Hilarion lifted a hand to gesture her to the other chair. It was hard to see his fingers. “Sit. I’m afraid Tyrian must stand.”
Faris glanced at Tyrian. He had taken his place near her chair, one pace to the right and one pace back, and stood at ease. Though he seemed relaxed, Faris noticed that he pointedly kept his eyes away from the wing chair. “Thank you, but I think I prefer to stand, too.” Belatedly, the meaning behind Hilarion’s words came to her. She turned sharply back to him. “That is a name you were not given.”

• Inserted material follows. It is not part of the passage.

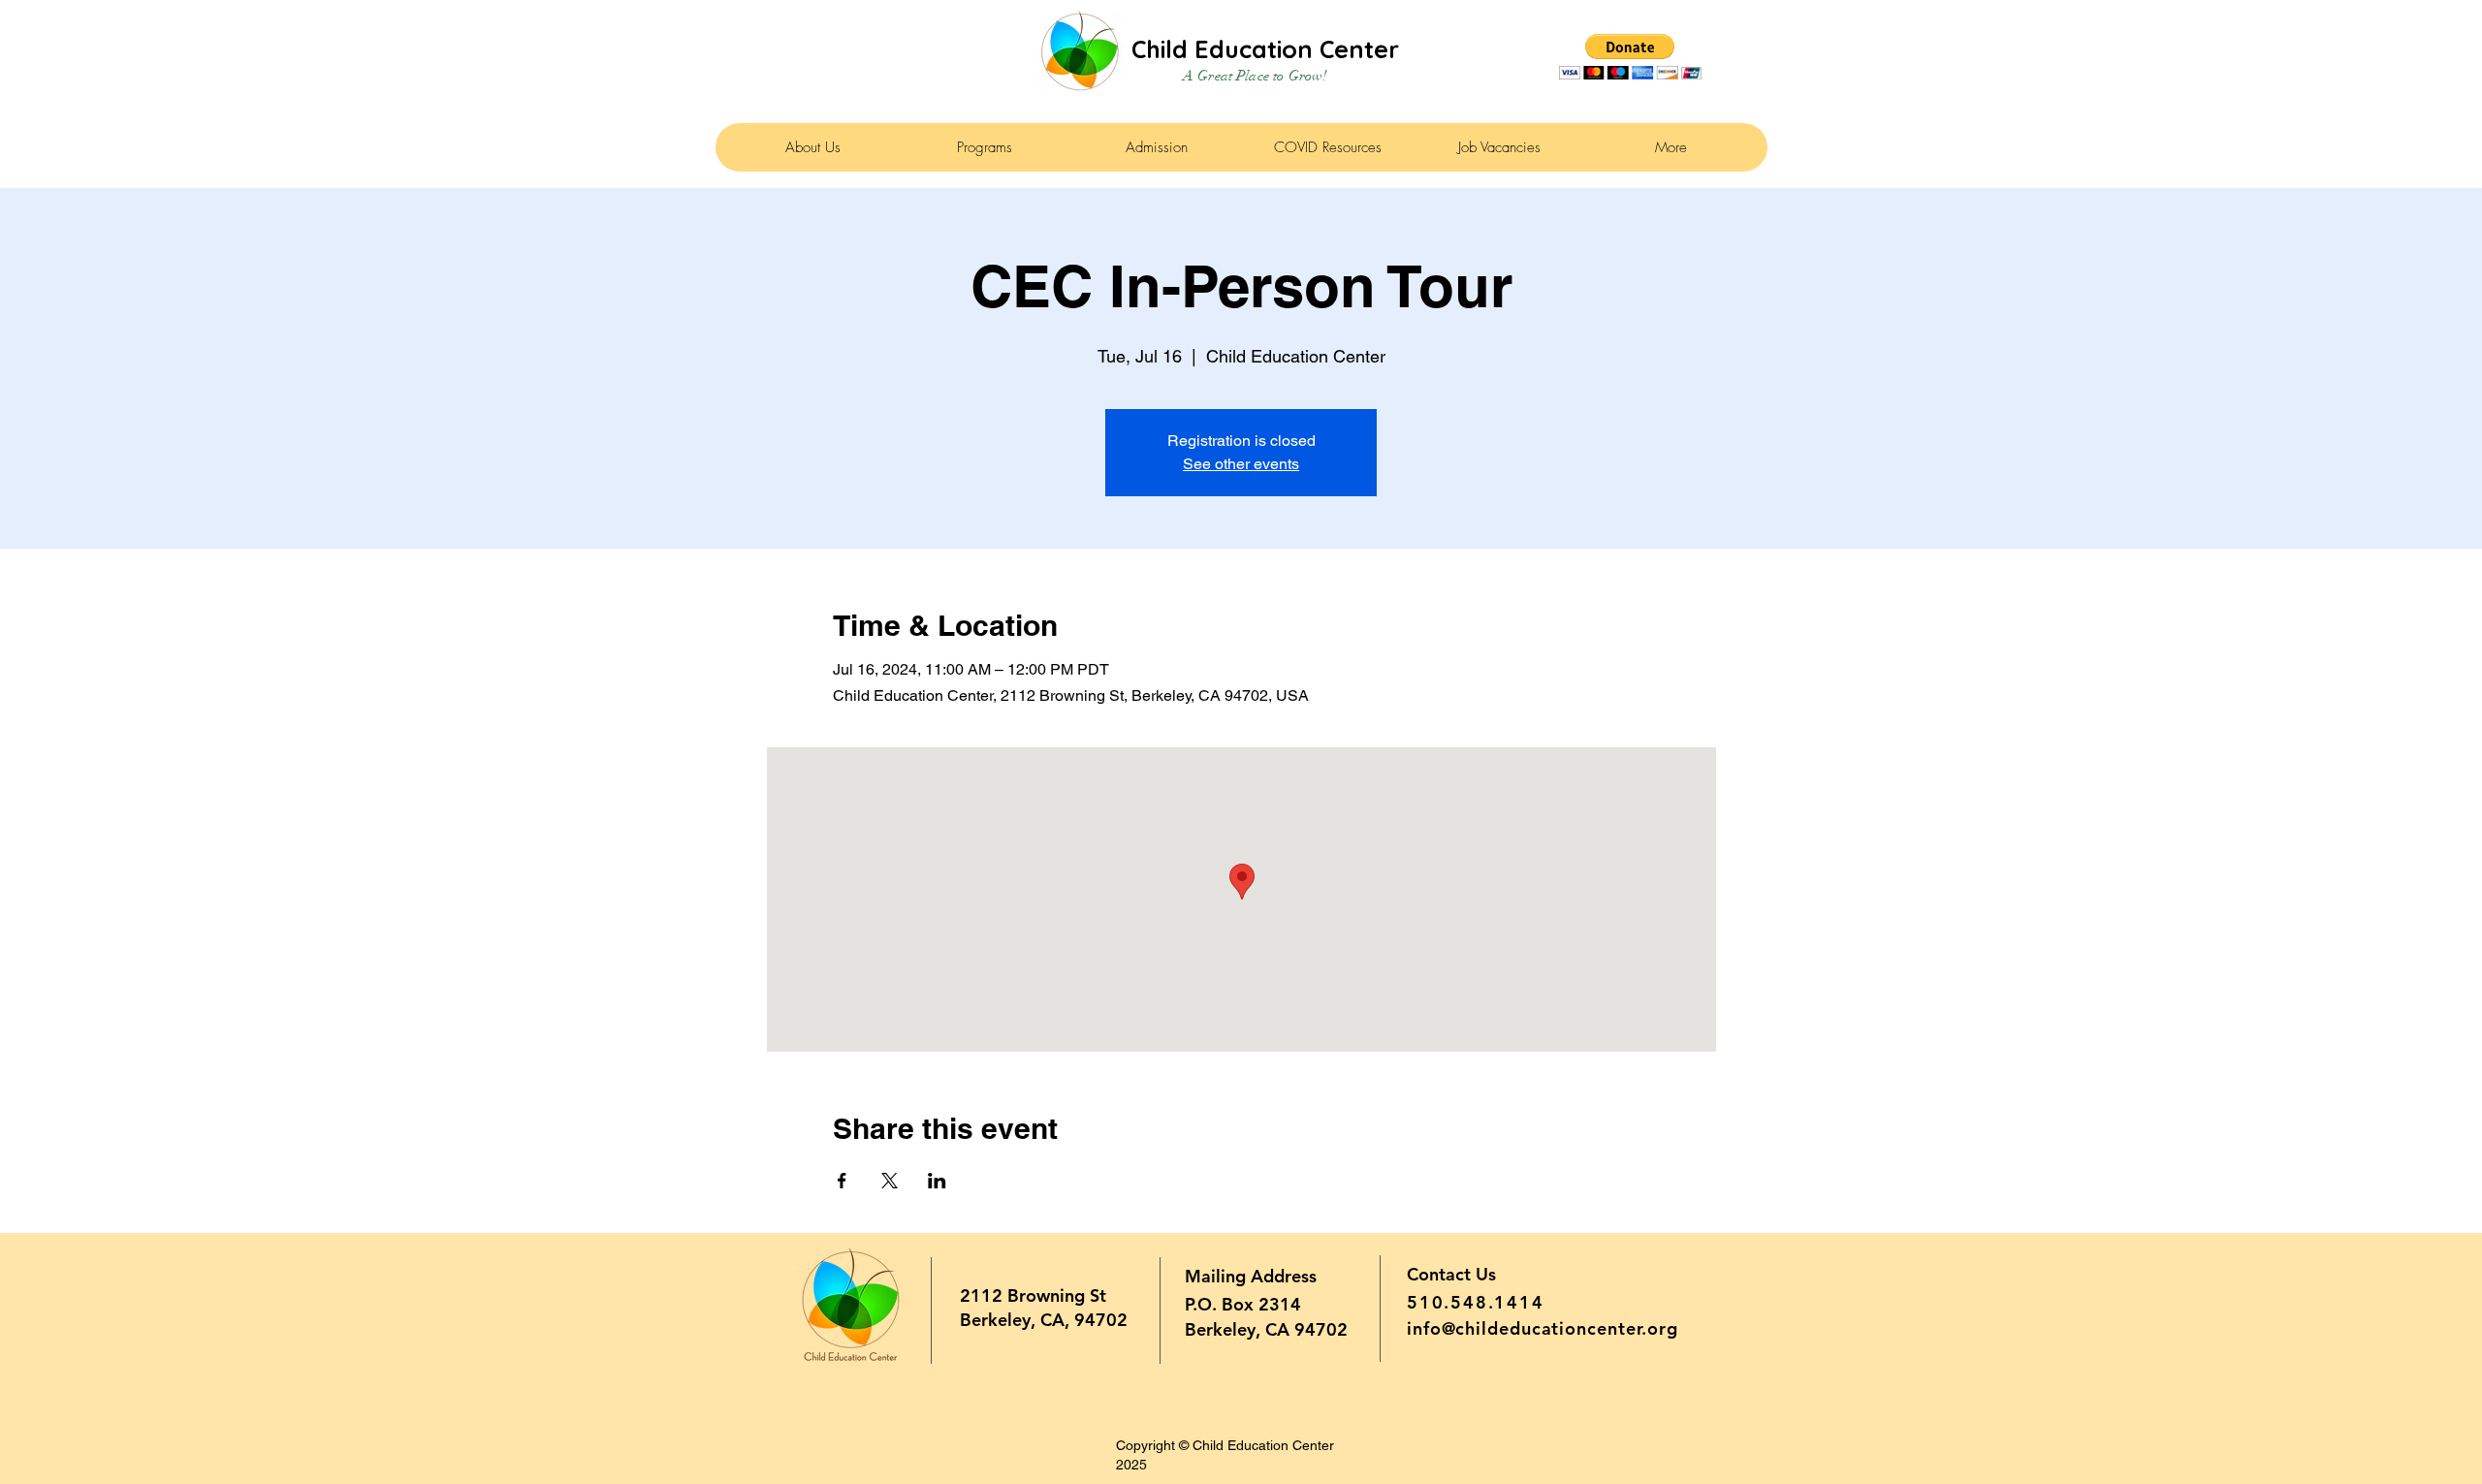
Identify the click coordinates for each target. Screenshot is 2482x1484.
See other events (1241, 464)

“Tyrian and I have met before.” Hilarion’s eyes glinted with amusement at the intensity of Faris’s stare. “I sent him to your uncle.”

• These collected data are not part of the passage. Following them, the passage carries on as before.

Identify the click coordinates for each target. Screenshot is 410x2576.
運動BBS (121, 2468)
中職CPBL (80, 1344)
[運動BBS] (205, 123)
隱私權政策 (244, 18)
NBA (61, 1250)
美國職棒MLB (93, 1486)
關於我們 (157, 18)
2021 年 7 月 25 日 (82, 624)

Faris thought hard, so hard that she took the chair Hilarion had offered without realizing she did so, sinking into it with preoccupied grace that would have impressed even Dame Brachet. “Does my uncle know that?”
Hilarion folded his hands. “Who can say? I doubt it. Tyrian was the best qualified candidate for the task of guarding you through Greenlaw. I wished you guarded, too. It seemed simple enough to arrange. Your uncle loves complexity but he is not immune to the charm of simplicity. Neither am I.”
Faris leaned forward slightly. “I think I know why my uncle wished to guard me. Tell my why you wished to guard me. Tell me who you are and why the Dean sent me to you. Tell me why I am of the slightest interest to anyone.”
“Very well.” Hilarion cupped one hand around the topmost candle flame. The light was scarcely dimmed, the flower of the flame plainly visible behind his fingers. “It has not escaped your notice that I am not entirely substantial.”
Unwillingly, Faris smiled. “I had noticed.”
“Nor am I entirely insubstantial. Had you observed that?”
Faris nodded.
Hilarion looked pleased. “That is one reason why you are of interest to me. I do not conceal myself willingly but to others I am not visible. Tyrian, for example, has never seen me, although we have spoken many tim
es.”
Faris glanced back at Tyrian. He was still standing at ease, gazing calmly into the shadows. “Is that true?”
Tyrian met her eyes. His look was as steady as it had been in the infirmary. Faris tried to remember exactly how long it had been since that awkward conversation and caught her breath in surprise. The day before. That entire dreadful interview had taken place only the day before. She felt as though she had known Tyrian longer than Reed, longer than Gavren, even.
“Indeed it is.” Into the shadows, Tyrian added, “I must inform you that I have left your employment, Master Hilarion. Yesterday I promised to serve Faris Nallaneen. I owe her a great debt.”
“Then of course you must pay your debt. If you work for her as you have worked for me, she will be well served, indeed.”
“Thank you, sir.”
Hilarion continued, “You have skills you have not guessed, Faris. Take up the light.”
Faris lifted the branch of candles. The shadows in the room shifted. The candle flames burned flawlessly. Faris realized that they gave off no heat, no melted wax, no hint of smoke, only clear golden light. Her grip on the candlestick tightened but she held it steady.
“You may put it back.”
Willingly, Faris obeyed.
“You perceive the nature of that light?”
“I perceive it is not natural candlelight.”
“Put out that light.”
Faris looked sharply at him. “Why?”
Hilarion smiled gently. “To see if you can.”
Faris shook her head.
“Why not? Are you afraid to fail?”
“Certainly not. But what if I can’t light them again?”
“A sensible question. There are four people in the world who could move that light. You are one. I am another. I could not put it out. Perhaps you could. I am glad you had the wit not to try. I know of no one and nothing that can restore that light once it has been extinguished.” Hilarion’s hands were very still on the arms of his chair. “To answer your first question, I wished to guard you because I hope you are the warden of the north, come again after many years.”